課題の目的:
提示文のうち「周囲を巻き込んで盛り上がって」から「で、本当にうれしかったです。」までの部分を、両端も含めて書き改めてください。その際、「弁当」はすべて「お弁当」に置き換えます。

提示文:
------------------------------

竹テントはクラウドファンディングで制作者を募られたんですよね?
岡原:そうなんです。イベント用の竹テントをDIYするメンバーを募集しました。講師は広島のマルシェムーブメントの草分けで、green ground marketの仕掛け人の一人でもある南澤克彦さんにお願いしたのですが、皆さんにとても興味を持っていただけたみたいで、支援目標が2日で達成できたんですよ。
梶谷:2021年には2月に新酒祭り、夏には浴衣を着てクラフトビールを楽しもうというイベントを考えています。もちろん、趣向を凝らした料理も出ますよ!
大戸:私たちメンバーだけでなく、地元の企業さんもすごく応援してくださっているんです。日本で唯一の五右衛門風呂製造を行う大和重工さんは、「噂通りのフェスティバル」のために特別な五右衛門風呂のDJブースをつくって、音響機材も全て用意してくださいました。会場を盛り上げてもらった音楽だけじゃなく、鋳物製造メーカーならではの、噂通りのマンホールを使ったプリントワークショップも大好評だったんですよ。
濵村:フェスティバルは、みんなの可部愛がドーンと爆発する場になればいいよね!
周囲を巻き込んで盛り上がってる! コロナでイベントが延期になっても負けてないですね。
岡原:梶谷さんの提案で以前、安佐市民病院の医療スタッフに弁当250食の差し入れをしました。私の店では法人向きの弁当もつくり始めたのですが、そのときの経験がとても生きていますね。
大戸:楽しかったですね。朝早くから全員同じ服を着て、頭にタオルを巻いて、頑張ってつくって。コロナということもあり弁当提供も受け入れてくださるところが少なかったのですが、看護師さんが「噂通りの弁当が食べたい」と言って応援してくださったみたいで、本当にうれしかったです。
目指すは、リアル版「どうぶつの森」
梶谷:噂通りプロジェクトはスタートしたばかりなので、今はやりたいことが山積みです。自分の会社の理念に「社会貢献する」というのが入っているのですが、噂通りでやりたいことと合致してる。社員も全面的に協力してくれています。町が盛り上がるのは、多方面にプラスの影響がありますよね。マイナスなことは一切ない。だったらめちゃくちゃいいことをしているなと思うし、本当に楽しいんですよ。

------------------------------

収集したデータ行
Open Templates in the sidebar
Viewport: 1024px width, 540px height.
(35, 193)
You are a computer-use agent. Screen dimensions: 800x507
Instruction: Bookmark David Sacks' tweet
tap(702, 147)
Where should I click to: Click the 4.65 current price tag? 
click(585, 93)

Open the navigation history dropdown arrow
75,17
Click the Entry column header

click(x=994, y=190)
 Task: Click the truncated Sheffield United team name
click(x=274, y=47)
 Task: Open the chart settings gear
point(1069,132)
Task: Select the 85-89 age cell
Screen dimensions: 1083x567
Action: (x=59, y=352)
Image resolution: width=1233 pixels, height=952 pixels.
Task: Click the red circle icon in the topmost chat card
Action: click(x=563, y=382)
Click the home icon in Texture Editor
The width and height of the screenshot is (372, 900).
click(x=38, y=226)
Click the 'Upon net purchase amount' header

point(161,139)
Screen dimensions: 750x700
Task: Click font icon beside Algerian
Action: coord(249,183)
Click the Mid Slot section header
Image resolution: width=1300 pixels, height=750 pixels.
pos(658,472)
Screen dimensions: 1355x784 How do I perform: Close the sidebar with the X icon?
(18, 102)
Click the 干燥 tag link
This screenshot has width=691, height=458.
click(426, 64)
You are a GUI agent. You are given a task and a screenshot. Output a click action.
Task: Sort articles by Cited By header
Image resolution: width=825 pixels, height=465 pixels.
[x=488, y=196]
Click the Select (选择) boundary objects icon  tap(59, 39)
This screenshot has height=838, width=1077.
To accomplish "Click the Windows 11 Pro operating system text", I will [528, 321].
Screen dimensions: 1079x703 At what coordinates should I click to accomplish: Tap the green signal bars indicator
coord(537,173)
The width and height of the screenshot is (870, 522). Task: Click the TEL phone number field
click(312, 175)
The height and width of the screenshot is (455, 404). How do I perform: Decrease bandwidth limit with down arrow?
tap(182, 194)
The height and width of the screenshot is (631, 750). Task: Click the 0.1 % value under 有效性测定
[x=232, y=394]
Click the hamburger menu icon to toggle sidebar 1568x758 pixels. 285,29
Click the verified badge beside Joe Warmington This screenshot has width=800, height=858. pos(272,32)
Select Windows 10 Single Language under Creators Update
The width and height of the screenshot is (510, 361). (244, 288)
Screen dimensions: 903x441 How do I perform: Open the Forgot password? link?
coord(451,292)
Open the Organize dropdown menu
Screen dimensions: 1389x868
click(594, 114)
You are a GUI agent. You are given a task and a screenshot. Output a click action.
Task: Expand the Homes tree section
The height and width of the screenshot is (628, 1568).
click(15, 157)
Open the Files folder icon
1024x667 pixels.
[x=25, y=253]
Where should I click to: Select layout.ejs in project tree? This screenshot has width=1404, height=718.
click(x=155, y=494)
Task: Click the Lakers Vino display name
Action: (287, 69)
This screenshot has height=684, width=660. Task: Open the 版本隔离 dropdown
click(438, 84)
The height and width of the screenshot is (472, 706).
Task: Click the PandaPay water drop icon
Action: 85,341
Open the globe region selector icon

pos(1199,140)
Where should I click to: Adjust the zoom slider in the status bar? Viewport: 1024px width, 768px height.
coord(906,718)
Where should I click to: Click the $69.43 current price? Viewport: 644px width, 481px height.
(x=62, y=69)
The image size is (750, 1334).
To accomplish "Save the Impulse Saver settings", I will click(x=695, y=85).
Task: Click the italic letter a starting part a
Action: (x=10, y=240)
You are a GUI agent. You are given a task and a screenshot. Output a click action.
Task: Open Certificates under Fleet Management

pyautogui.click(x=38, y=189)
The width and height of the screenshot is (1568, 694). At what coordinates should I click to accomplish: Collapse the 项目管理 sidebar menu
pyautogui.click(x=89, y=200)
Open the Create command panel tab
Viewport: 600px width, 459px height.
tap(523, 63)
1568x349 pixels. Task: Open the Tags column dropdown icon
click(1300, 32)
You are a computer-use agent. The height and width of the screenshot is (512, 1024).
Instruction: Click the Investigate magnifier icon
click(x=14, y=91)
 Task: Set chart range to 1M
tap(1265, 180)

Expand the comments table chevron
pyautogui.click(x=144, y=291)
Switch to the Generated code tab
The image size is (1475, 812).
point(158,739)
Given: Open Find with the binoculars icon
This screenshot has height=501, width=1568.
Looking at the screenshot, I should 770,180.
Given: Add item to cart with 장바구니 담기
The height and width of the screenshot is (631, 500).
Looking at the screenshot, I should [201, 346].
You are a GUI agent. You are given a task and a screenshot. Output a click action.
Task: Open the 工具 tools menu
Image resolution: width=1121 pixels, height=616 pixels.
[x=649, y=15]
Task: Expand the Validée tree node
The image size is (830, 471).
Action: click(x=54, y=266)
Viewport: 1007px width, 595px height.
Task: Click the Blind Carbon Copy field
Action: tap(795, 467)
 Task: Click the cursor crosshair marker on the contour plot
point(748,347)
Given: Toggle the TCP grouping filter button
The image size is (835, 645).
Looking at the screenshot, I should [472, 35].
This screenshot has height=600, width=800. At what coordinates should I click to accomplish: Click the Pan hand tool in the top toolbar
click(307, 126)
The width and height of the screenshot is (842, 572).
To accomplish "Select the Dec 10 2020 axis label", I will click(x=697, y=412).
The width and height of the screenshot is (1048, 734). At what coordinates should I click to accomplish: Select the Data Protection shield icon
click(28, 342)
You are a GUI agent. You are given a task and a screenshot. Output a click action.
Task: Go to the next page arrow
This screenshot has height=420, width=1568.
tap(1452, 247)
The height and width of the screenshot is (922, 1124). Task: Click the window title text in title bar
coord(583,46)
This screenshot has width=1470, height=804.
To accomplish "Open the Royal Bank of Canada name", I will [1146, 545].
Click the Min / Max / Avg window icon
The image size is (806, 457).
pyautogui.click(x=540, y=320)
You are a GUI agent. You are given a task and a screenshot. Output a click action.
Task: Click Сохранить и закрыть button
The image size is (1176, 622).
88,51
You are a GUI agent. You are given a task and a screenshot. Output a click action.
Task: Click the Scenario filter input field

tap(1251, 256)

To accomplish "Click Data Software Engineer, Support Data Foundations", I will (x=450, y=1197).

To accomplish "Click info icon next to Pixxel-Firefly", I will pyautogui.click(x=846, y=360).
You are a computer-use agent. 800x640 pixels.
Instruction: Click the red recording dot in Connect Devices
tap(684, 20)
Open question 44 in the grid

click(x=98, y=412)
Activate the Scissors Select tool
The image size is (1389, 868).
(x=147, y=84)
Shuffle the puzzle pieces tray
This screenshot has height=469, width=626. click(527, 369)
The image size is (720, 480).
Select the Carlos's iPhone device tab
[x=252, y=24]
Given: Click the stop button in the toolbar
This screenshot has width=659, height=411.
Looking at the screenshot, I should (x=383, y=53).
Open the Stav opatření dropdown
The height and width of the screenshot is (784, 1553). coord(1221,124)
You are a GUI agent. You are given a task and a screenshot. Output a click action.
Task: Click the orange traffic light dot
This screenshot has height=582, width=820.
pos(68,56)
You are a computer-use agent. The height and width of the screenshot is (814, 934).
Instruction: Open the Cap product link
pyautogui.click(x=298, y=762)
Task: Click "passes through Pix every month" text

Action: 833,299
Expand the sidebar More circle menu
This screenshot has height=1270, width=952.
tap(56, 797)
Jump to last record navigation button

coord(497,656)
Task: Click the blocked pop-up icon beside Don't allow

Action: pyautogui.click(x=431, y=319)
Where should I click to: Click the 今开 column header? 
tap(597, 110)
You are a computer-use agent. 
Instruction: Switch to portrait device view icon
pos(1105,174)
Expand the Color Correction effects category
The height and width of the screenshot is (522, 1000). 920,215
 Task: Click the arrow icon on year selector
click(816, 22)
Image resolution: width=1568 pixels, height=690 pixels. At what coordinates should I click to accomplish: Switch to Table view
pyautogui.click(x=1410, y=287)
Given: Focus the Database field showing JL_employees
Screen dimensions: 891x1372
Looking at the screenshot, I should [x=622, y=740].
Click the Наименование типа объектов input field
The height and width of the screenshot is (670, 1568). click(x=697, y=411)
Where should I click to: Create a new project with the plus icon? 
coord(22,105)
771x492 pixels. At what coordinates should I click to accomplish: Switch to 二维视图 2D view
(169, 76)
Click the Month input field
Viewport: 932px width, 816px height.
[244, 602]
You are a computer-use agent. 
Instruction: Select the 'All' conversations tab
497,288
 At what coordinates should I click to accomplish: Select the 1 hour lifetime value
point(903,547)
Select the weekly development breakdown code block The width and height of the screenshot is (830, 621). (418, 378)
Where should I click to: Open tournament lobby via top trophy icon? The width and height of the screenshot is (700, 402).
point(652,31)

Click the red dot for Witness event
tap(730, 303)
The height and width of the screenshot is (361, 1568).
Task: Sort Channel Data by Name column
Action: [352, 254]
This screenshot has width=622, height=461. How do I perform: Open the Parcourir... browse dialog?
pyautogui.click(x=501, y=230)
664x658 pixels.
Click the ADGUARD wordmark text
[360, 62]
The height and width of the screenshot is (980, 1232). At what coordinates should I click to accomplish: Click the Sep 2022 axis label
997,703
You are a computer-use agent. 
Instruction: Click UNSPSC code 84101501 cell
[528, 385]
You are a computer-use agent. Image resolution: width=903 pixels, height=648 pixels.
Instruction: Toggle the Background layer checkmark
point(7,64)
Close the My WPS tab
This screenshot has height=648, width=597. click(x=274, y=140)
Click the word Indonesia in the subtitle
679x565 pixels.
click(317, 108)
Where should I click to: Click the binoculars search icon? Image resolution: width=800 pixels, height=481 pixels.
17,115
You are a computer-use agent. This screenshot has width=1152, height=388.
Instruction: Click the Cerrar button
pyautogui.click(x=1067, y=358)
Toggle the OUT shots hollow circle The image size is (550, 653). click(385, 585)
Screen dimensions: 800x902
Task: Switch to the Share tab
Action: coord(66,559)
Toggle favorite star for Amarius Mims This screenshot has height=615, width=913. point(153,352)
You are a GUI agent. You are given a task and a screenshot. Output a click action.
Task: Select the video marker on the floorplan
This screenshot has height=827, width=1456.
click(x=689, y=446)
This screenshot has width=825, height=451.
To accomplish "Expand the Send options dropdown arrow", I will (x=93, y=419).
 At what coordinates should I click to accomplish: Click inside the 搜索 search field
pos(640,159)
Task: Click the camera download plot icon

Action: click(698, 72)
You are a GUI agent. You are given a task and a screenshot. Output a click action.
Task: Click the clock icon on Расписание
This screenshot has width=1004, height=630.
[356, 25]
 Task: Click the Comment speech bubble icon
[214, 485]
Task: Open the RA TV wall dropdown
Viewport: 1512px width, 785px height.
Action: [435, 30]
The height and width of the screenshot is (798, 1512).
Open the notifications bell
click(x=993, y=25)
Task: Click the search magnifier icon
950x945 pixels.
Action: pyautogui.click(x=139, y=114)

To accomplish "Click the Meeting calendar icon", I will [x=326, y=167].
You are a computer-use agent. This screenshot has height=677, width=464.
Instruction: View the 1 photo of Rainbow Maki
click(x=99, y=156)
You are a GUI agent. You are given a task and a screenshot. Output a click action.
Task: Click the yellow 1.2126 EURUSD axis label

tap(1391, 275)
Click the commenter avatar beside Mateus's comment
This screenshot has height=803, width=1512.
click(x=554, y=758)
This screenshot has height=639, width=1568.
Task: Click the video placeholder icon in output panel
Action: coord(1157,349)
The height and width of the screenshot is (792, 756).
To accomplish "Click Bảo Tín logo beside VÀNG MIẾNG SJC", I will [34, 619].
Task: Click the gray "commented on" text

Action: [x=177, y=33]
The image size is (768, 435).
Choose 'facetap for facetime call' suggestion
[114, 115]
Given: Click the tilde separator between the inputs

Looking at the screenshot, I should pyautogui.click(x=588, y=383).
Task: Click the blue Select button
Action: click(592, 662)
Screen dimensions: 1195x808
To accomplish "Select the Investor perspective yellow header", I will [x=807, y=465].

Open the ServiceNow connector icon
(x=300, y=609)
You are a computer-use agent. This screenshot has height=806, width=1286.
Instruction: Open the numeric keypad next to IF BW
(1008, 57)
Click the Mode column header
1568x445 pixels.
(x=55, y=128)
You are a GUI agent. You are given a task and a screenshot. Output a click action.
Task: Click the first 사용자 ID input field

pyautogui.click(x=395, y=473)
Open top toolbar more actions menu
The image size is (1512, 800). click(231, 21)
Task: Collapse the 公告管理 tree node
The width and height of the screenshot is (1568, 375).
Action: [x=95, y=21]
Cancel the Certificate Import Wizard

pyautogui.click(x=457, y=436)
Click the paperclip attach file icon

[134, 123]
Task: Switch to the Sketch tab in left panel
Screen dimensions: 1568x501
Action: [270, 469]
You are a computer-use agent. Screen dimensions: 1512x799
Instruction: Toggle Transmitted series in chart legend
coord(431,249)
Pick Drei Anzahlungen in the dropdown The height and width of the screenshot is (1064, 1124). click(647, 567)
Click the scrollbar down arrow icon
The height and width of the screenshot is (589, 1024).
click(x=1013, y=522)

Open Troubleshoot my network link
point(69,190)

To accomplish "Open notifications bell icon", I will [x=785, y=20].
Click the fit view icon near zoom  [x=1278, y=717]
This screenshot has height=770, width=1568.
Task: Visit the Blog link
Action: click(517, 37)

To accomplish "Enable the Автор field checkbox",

------------------------------

記述解答:
周囲を巻き込んで盛り上がってる! コロナでイベントが延期になっても負けてないですね。
岡原:梶谷さんの提案で以前、安佐市民病院の医療スタッフにお弁当250食の差し入れをしました。私の店では法人向きのお弁当もつくり始めたのですが、そのときの経験がとても生きていますね。
大戸:楽しかったですね。朝早くから全員同じ服を着て、頭にタオルを巻いて、頑張ってつくって。コロナということもありお弁当提供も受け入れてくださるところが少なかったのですが、看護師さんが「噂通りのお弁当が食べたい」と言って応援してくださったみたいで、本当にうれしかったです。